Required task:
Lay out the lines below as a Markdown table with the columns "No." and "Line", numbering each row and skipping blank lines. Leave the pictures out.

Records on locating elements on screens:
━━━━━━━━━━
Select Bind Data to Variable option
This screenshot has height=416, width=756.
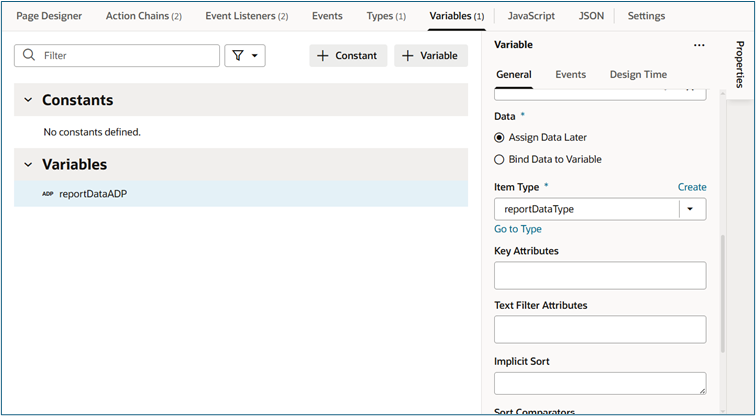coord(500,159)
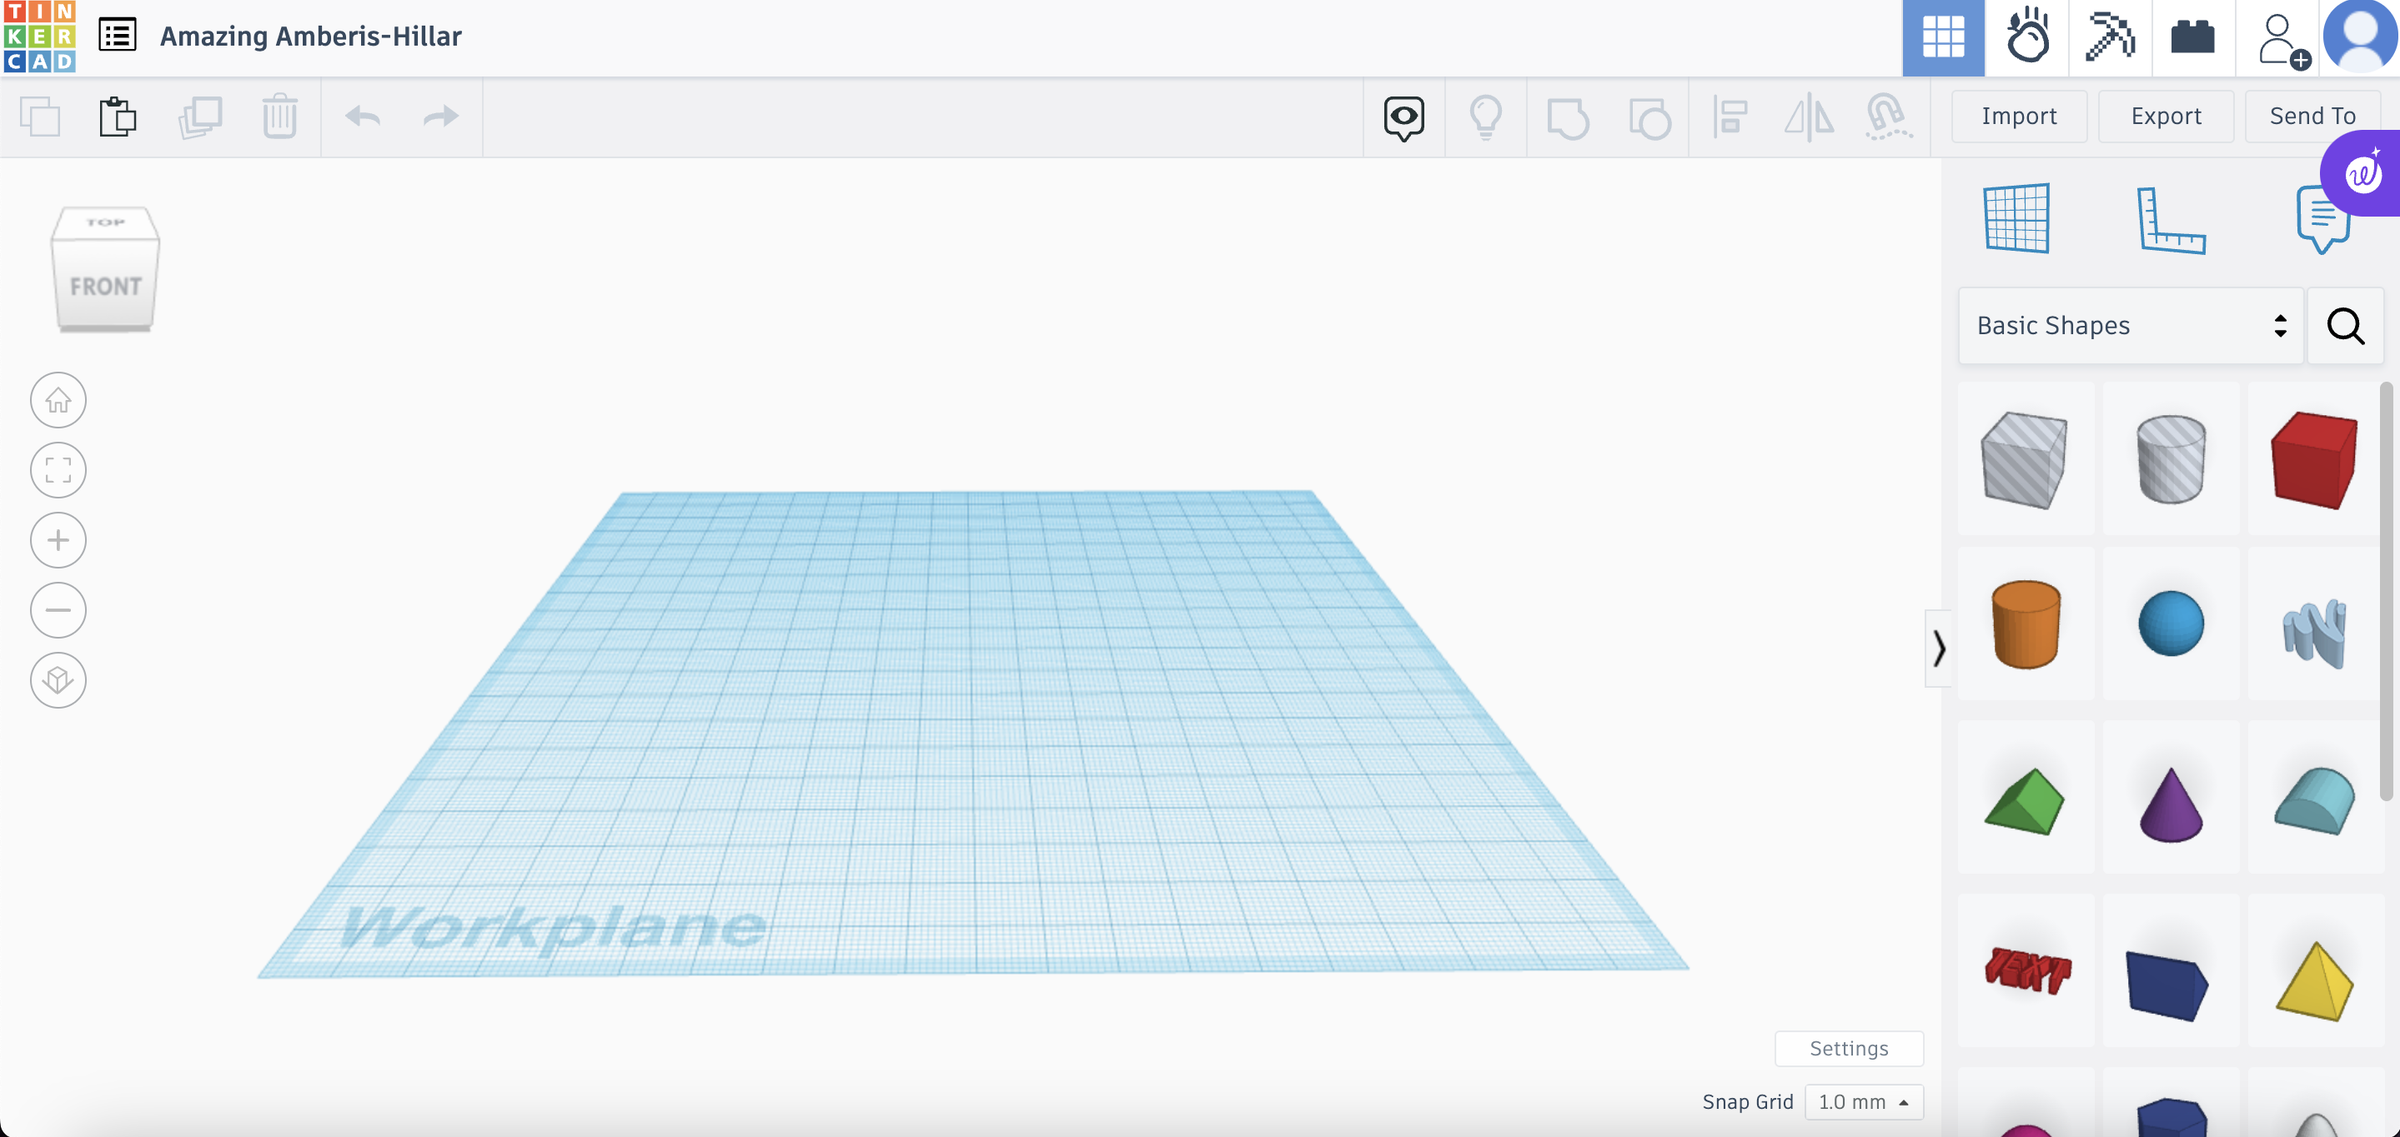Select the Ungroup tool
This screenshot has width=2400, height=1137.
(x=1649, y=117)
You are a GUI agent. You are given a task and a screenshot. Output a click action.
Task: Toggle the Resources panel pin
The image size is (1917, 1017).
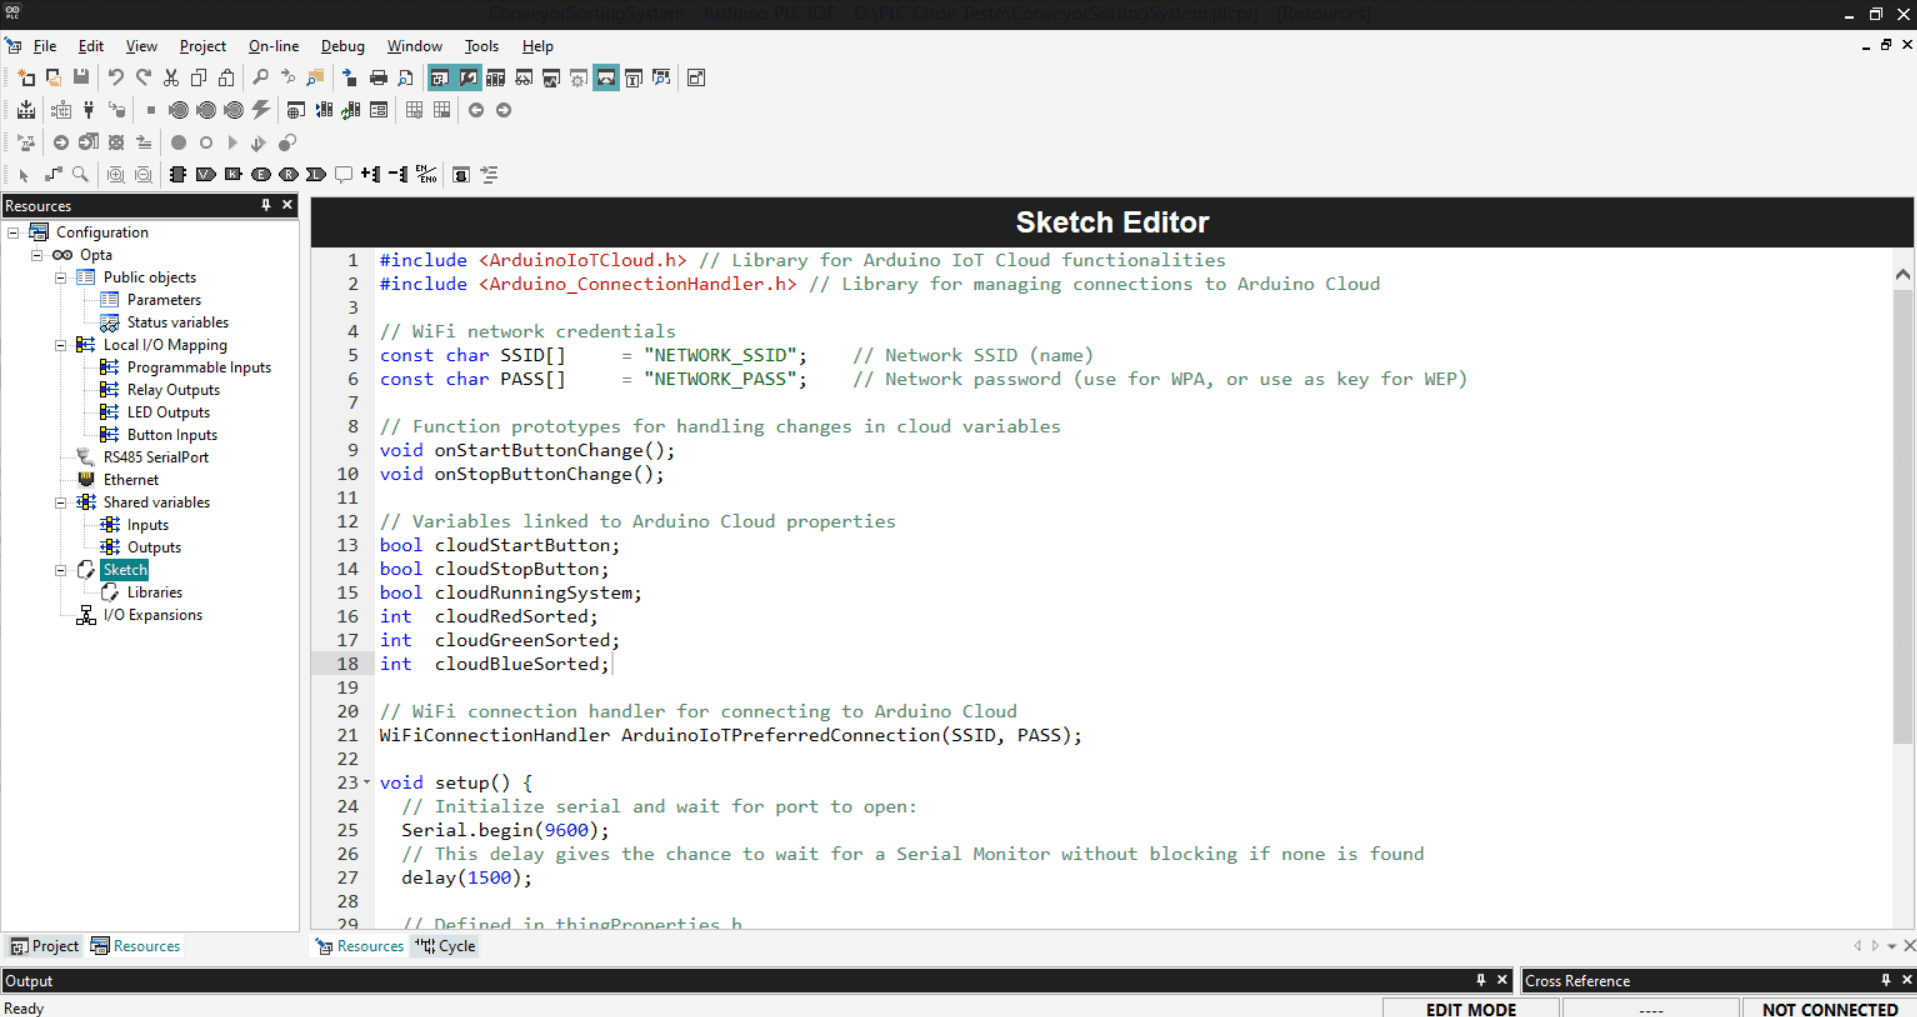(266, 205)
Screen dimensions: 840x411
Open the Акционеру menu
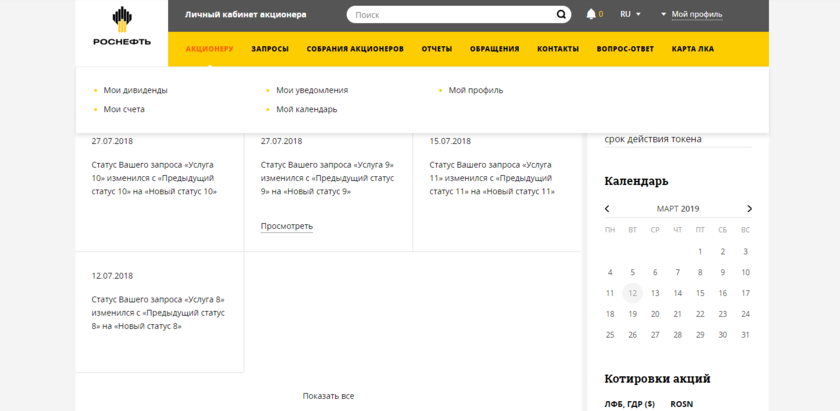pos(209,49)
━━━━━━━━━━
Answer for this exercise:
| No. | Line |
|---|---|
| 1 | Select Bind Data to Variable option |
| 2 | This screenshot has height=416, width=756. |
| 3 | coord(500,159) |
| 4 | Select the Ungroup tool |
| 5 | This screenshot has width=2400, height=1137. |
| 6 | (x=1649, y=117) |
| 7 | You are a GUI agent. You are given a task and a screenshot. Output a click action. |
| 8 | Task: Toggle the Resources panel pin |
| 9 | The image size is (1917, 1017). |
| 10 | (266, 205) |
| 11 | Screen dimensions: 840x411 |
| 12 | Open the Акционеру menu |
| 13 | pos(209,49) |